Posted by Michael Goulish <mg...@redhat.com>.

Sorry, I mean to include that.  

Here is the stack trace from node A :


#0  0x00007fbb74173de8 in vfprintf () from /lib64/libc.so.6
#1  0x00007fbb74177abf in buffered_vfprintf () from /lib64/libc.so.6
#2  0x00007fbb74172c1e in vfprintf () from /lib64/libc.so.6
#3  0x00007fbb7417cd87 in fprintf () from /lib64/libc.so.6
#4  0x0000000000400f40 in send (name=0x6 <Address 0x6 out of bounds>, 
    messenger=0x149a150, message=0x51, 
    addr=0x4000 <Address 0x4000 out of bounds>) at node.c:44
#5  0x00007fbb7450f524 in pn_send () from /lib/libqpid-proton.so.1
#6  0x00007fbb74510883 in pn_connector_process () from /lib/libqpid-proton.so.1
#7  0x00007fbb7450d85a in pn_messenger_tsync () from /lib/libqpid-proton.so.1
#8  0x00007fbb7450d961 in pn_messenger_sync () from /lib/libqpid-proton.so.1
#9  0x00007fbb7450ef6d in pn_messenger_recv () from /lib/libqpid-proton.so.1
#10 0x0000000000401079 in recv (name=0x7fff2f9a5363 "A", messenger=0x1493970, 
    message=0x148e010, addr=0x7fff2f9a4360 "amqp://~0.0.0.0:6666") at node.c:88
#11 0x00000000004014e2 in main (argc=3, argv=0x7fff2f9a4888) at node.c:194




If you like I can give you access to my machine.






----- Original Message -----
From: "Rafael Schloming" <rh...@alum.mit.edu>
To: proton@qpid.apache.org
Sent: Tuesday, February 19, 2013 9:33:29 AM
Subject: Re: the killer node

This doesn't happen for me. I see node B loop forever and never send
anything which is what I would expect given the while (1) { sleep(...); }
you have in there. What does your debugger say about where node A crashes?

--Rafael

On Tue, Feb 19, 2013 at 4:40 AM, Michael Goulish <mg...@redhat.com>wrote:

>
> Well, it looks like one of my nodes can kill the other one by doing a put.

[Records from a collection]

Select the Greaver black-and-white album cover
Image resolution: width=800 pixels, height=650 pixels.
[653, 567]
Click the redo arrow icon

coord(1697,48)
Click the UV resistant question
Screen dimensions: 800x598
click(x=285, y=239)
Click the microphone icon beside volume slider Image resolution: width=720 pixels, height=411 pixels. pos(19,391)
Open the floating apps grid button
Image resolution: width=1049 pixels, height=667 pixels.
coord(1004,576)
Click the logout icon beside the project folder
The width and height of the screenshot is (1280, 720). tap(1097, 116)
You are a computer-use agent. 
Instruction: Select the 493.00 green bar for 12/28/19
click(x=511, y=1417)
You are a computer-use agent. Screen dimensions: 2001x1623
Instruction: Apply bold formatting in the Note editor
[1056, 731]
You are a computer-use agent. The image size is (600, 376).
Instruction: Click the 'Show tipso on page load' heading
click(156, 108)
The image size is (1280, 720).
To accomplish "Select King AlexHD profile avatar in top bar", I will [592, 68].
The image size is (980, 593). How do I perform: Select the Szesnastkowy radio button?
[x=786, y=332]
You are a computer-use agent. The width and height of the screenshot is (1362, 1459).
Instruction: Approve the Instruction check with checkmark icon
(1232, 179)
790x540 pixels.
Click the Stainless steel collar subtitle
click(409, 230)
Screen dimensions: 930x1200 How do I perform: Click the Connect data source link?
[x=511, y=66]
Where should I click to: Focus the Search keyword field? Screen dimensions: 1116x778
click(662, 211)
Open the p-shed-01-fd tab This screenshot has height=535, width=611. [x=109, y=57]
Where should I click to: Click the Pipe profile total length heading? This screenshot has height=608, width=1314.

* TASKS:
1. Answer these questions using the mailing-list post.
(a) Which library file is pn_send loaded from in the stack trace?
(b) In the reply, what does node B do in the sender's test?
(c) What is the subject line of the earlier message?
2. In the mailing-list post, why does the reply's author expect node B to loop forever without sending anything? Answer in one or two sentences.
3. Write out the passage of the mailing-list post from "This doesn't happen" to "node A crashes?".

* SOLUTIONS:
1.
(a) /lib/libqpid-proton.so.1
(b) It loops forever and never sends anything.
(c) Re: the killer node

2. The code contains a while (1) { sleep(...); } loop. Given that loop, node B looping forever and never sending anything is what the author would expect.

3.
This doesn't happen for me. I see node B loop forever and never send
anything which is what I would expect given the while (1) { sleep(...); }
you have in there. What does your debugger say about where node A crashes?